Prompt:
Set down, please, without alteration, the lines of the entries below from the first through the one containing "Click the 自营 badge on 木渎山姆店员 card".
━━━━━━━━
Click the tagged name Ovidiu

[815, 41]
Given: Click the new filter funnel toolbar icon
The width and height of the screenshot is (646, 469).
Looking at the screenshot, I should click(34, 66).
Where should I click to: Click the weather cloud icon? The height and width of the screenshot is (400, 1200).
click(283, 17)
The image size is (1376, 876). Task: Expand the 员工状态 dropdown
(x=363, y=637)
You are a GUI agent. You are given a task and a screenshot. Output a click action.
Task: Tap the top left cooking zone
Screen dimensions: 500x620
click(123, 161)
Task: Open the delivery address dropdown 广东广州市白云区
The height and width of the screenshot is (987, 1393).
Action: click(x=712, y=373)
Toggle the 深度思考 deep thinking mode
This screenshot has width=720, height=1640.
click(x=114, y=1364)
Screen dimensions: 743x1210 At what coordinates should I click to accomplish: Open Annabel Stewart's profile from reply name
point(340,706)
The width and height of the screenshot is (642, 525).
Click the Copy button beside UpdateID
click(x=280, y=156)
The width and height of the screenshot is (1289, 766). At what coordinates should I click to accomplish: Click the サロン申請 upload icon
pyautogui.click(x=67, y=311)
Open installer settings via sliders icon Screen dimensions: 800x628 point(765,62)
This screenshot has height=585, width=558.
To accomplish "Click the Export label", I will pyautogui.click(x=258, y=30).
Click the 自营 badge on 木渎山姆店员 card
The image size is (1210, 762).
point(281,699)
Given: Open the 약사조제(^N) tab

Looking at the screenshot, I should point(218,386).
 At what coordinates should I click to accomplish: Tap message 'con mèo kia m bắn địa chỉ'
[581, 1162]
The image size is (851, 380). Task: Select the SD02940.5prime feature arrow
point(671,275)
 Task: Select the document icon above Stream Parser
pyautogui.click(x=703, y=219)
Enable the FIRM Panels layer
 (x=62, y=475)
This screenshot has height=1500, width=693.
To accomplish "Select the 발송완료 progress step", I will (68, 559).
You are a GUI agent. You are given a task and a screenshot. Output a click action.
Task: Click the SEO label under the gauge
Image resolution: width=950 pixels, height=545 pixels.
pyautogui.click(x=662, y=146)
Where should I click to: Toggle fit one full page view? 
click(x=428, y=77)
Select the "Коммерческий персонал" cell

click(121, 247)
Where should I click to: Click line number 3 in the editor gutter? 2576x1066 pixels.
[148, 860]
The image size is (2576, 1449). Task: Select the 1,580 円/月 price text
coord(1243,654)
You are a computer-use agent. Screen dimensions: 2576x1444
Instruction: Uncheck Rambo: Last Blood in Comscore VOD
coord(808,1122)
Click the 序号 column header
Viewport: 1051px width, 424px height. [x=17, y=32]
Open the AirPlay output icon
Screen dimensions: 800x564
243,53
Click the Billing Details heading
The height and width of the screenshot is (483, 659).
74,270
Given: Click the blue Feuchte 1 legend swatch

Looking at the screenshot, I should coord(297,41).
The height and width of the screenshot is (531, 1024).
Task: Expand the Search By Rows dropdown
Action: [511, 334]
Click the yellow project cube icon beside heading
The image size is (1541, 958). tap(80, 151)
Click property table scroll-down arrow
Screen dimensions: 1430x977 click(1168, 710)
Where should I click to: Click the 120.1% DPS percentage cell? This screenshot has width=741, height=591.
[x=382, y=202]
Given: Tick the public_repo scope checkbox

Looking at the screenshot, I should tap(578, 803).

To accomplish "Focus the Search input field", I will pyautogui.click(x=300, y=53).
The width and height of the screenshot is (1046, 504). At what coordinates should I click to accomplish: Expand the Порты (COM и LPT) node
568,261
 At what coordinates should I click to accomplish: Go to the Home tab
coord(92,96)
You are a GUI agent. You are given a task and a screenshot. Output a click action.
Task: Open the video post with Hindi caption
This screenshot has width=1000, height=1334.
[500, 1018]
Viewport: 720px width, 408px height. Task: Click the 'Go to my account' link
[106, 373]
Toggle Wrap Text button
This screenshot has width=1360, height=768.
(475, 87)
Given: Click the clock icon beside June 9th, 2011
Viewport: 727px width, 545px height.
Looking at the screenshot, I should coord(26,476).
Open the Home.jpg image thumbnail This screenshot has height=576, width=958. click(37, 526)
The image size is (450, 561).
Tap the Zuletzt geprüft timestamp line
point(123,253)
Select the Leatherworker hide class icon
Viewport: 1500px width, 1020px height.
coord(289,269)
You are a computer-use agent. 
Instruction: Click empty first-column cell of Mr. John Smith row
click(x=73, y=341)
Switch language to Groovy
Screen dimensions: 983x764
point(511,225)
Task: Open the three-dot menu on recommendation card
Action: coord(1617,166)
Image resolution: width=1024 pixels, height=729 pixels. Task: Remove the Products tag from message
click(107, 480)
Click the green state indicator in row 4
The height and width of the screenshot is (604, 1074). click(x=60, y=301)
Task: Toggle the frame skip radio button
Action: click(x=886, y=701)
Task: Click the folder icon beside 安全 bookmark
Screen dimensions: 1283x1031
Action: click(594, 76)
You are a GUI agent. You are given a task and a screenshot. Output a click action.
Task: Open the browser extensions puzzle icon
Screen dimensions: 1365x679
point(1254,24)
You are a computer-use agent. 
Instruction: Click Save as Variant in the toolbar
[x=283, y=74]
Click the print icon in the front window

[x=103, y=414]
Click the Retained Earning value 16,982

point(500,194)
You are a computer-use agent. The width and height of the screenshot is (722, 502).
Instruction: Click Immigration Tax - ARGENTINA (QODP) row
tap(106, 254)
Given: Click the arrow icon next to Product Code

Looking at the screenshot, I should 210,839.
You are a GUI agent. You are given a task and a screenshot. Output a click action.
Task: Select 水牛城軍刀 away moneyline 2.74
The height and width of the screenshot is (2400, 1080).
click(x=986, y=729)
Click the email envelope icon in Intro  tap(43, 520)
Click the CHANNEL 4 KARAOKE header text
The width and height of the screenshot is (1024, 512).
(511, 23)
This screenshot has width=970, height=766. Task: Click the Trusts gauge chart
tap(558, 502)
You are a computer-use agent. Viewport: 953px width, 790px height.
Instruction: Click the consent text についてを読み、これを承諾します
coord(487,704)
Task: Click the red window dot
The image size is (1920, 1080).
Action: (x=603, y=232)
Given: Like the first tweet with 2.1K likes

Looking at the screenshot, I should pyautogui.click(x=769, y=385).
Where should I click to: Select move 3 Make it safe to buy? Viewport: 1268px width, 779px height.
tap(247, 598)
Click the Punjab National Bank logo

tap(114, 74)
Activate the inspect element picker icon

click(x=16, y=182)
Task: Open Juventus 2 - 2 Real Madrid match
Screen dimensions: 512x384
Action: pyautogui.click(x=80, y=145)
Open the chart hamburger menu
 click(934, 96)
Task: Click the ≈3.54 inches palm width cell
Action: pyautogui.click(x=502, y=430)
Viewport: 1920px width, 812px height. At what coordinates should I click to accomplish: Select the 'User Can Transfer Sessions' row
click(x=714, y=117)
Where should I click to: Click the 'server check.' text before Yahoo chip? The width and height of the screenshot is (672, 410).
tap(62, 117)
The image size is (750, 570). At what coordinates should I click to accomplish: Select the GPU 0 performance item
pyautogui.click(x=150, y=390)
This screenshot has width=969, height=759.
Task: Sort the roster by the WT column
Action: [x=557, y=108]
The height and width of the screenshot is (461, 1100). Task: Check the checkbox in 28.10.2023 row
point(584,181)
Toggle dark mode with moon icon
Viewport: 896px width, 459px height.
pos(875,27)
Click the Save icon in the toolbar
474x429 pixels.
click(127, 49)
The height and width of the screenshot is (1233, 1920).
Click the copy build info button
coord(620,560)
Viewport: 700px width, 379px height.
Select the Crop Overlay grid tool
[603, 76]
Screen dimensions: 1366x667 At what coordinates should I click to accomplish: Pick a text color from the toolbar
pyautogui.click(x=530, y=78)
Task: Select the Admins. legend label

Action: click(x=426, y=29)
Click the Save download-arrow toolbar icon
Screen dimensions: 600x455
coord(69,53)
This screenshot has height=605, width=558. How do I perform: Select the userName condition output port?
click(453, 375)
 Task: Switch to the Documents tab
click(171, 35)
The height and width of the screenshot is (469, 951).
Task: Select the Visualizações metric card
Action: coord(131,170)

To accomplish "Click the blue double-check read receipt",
━━━━━━━━
Worked solution:
Click the tagged name Ovidiu

[815, 41]
Given: Click the new filter funnel toolbar icon
The width and height of the screenshot is (646, 469).
Looking at the screenshot, I should click(34, 66).
Where should I click to: Click the weather cloud icon? The height and width of the screenshot is (400, 1200).
click(283, 17)
The image size is (1376, 876). Task: Expand the 员工状态 dropdown
(x=363, y=637)
You are a GUI agent. You are given a task and a screenshot. Output a click action.
Task: Tap the top left cooking zone
Screen dimensions: 500x620
click(123, 161)
Task: Open the delivery address dropdown 广东广州市白云区
The height and width of the screenshot is (987, 1393).
Action: click(x=712, y=373)
Toggle the 深度思考 deep thinking mode
This screenshot has width=720, height=1640.
click(x=114, y=1364)
Screen dimensions: 743x1210 At what coordinates should I click to accomplish: Open Annabel Stewart's profile from reply name
point(340,706)
The width and height of the screenshot is (642, 525).
Click the Copy button beside UpdateID
click(x=280, y=156)
The width and height of the screenshot is (1289, 766). At what coordinates should I click to accomplish: Click the サロン申請 upload icon
pyautogui.click(x=67, y=311)
Open installer settings via sliders icon Screen dimensions: 800x628 point(765,62)
This screenshot has height=585, width=558.
To accomplish "Click the Export label", I will pyautogui.click(x=258, y=30).
Click the 自营 badge on 木渎山姆店员 card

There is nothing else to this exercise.